Diese Prüfung steht ausschließlich im öffentlichen Interesse, denn der Notar nimmt die Aufgabe einer externen Rechtsantragsstelle wahr und handelt im Rahmen einer justiziellen Amtspflicht und Zuständigkeit (vgl. BT-Drs. 18/10607, S. 106, 109, 110). Ziel der Neuregelung war es, zu beanstandende Eintragungsanträge zurückzudrängen und damit präventiv zur Effizienzsteigerung sowie zur Stärkung der materiellen Richtigkeit des Grundbuchs beizutragen (OLG Celle, Beschluss v. 13.11.2017, 18 W 57/17, Rpfleger 2018 S. 252 ff.). Dabei geht das Gesetz zutreffend davon aus, dass Notare zur Prüfung formeller und materieller Eintragungsvoraussetzungen in das Grundbuch besonders geeignet sind (BT-Drs. 18/10607, S. 109).

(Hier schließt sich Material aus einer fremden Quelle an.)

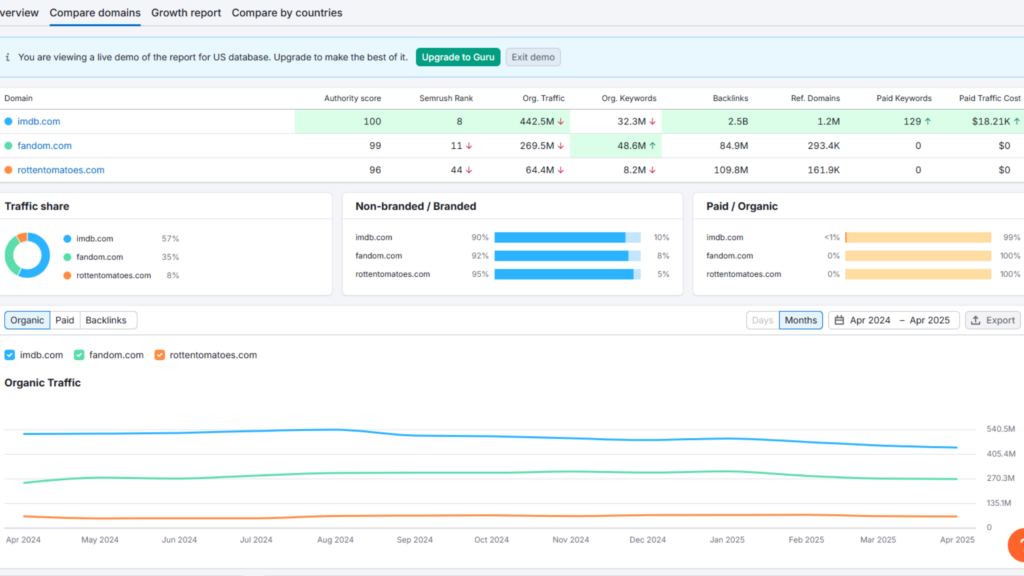Open the Compare by countries tab
Viewport: 1024px width, 576px height.
pyautogui.click(x=287, y=13)
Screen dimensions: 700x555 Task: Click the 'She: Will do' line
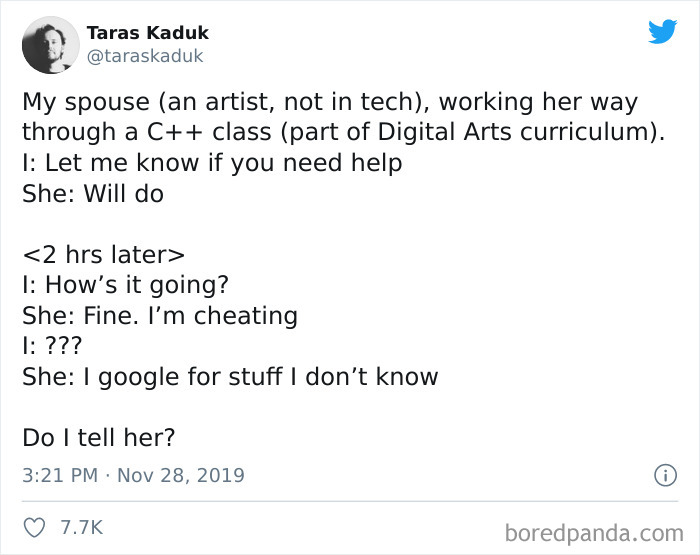click(93, 193)
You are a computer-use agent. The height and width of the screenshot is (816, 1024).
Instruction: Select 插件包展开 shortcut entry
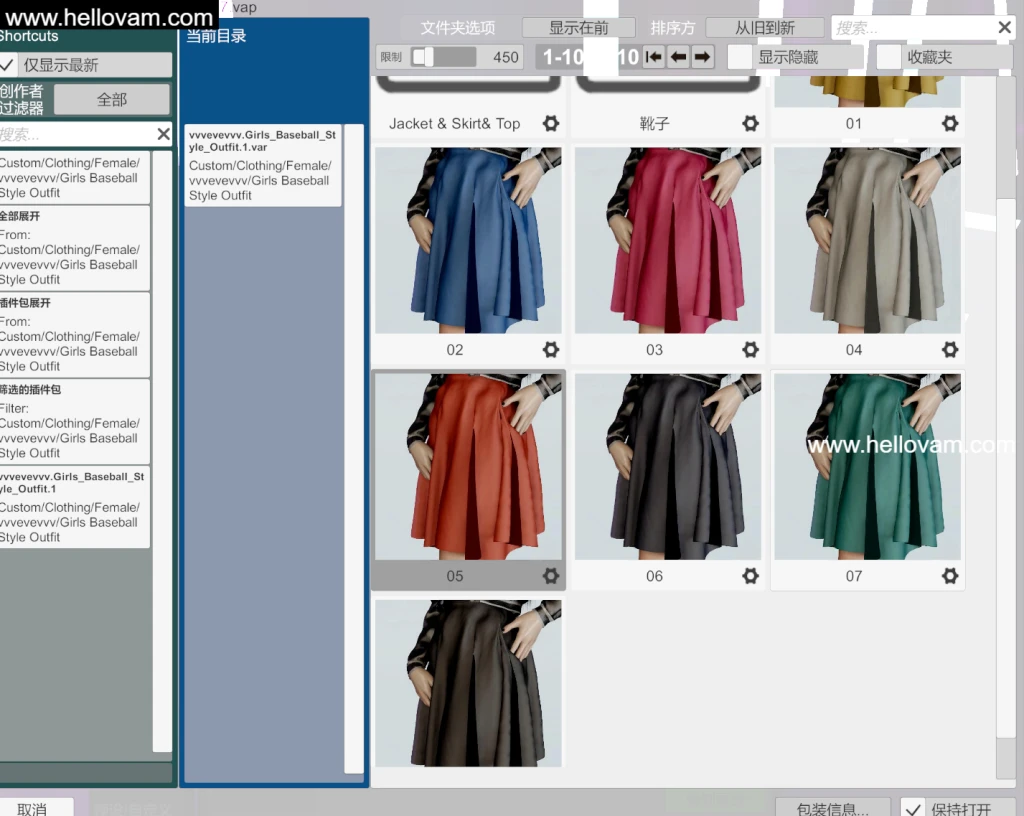click(74, 334)
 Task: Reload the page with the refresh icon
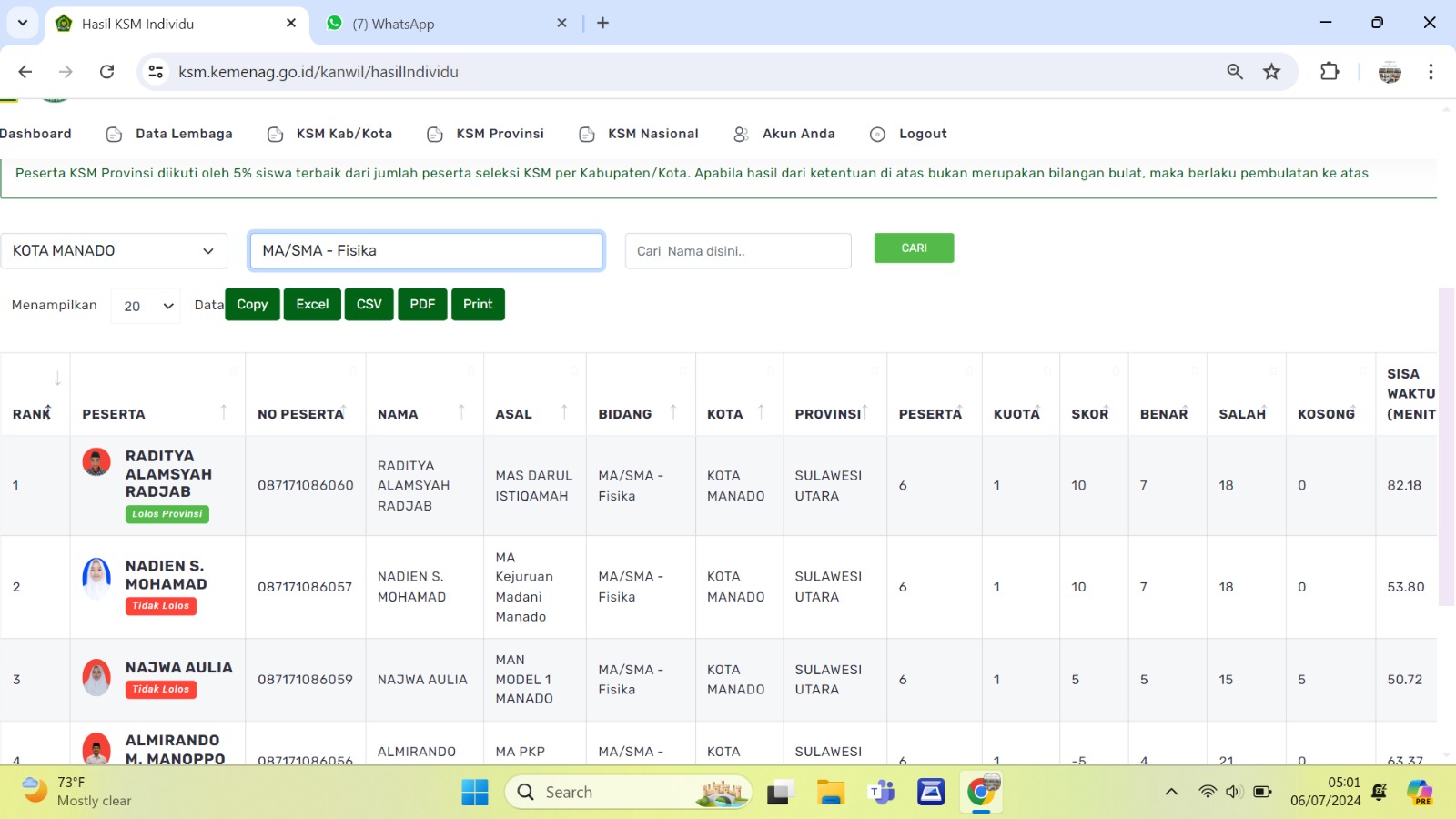tap(106, 72)
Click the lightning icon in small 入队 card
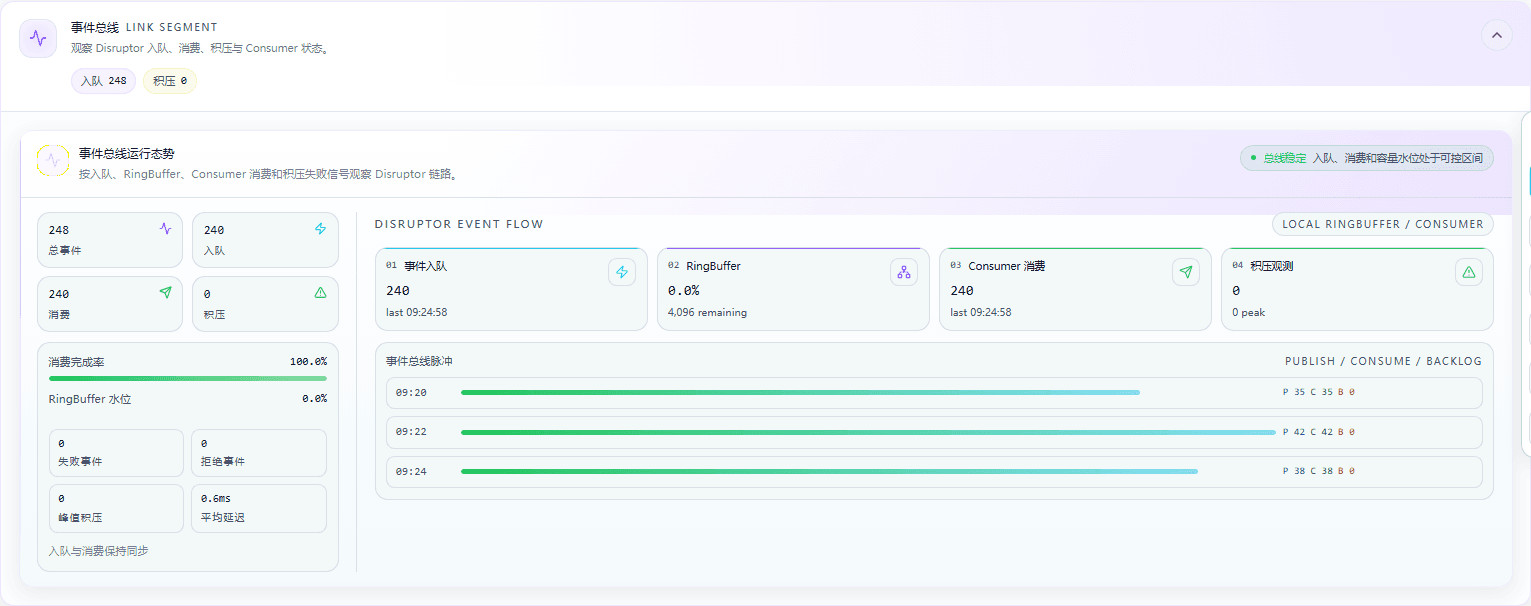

Wollte man die Prüfpflicht nur auf die eigentlichen grundbuchrechtlichen Erklärungen anwenden, wäre das Ziel, zu beanstandende Eintragungsanträge zurückzudrängen und die Effizienz des Eintragungsverfahrens durch Einbeziehung der hohen Kompetenz der Notare zu steigern, kaum zu erreichen. Gegen eine enge Auslegung spricht auch § 15 Abs. 3 Satz 2 GBO. Danach sind Erklärungen einer öffentlichen Behörde von der Prüfpflicht ausgenommen. § 15 Abs. 3 Satz 2 GBO betrifft indes nicht nur die Eintragungsbewilligung selbst, sondern auch sonstige zu der Eintragung erforderliche Erklärungen i. S. d. § 29 GBO, also z. B. Erklärungen der Finanzämter, Gemeinden, Vermessungsbehörden und öffentlicher Sparkassen.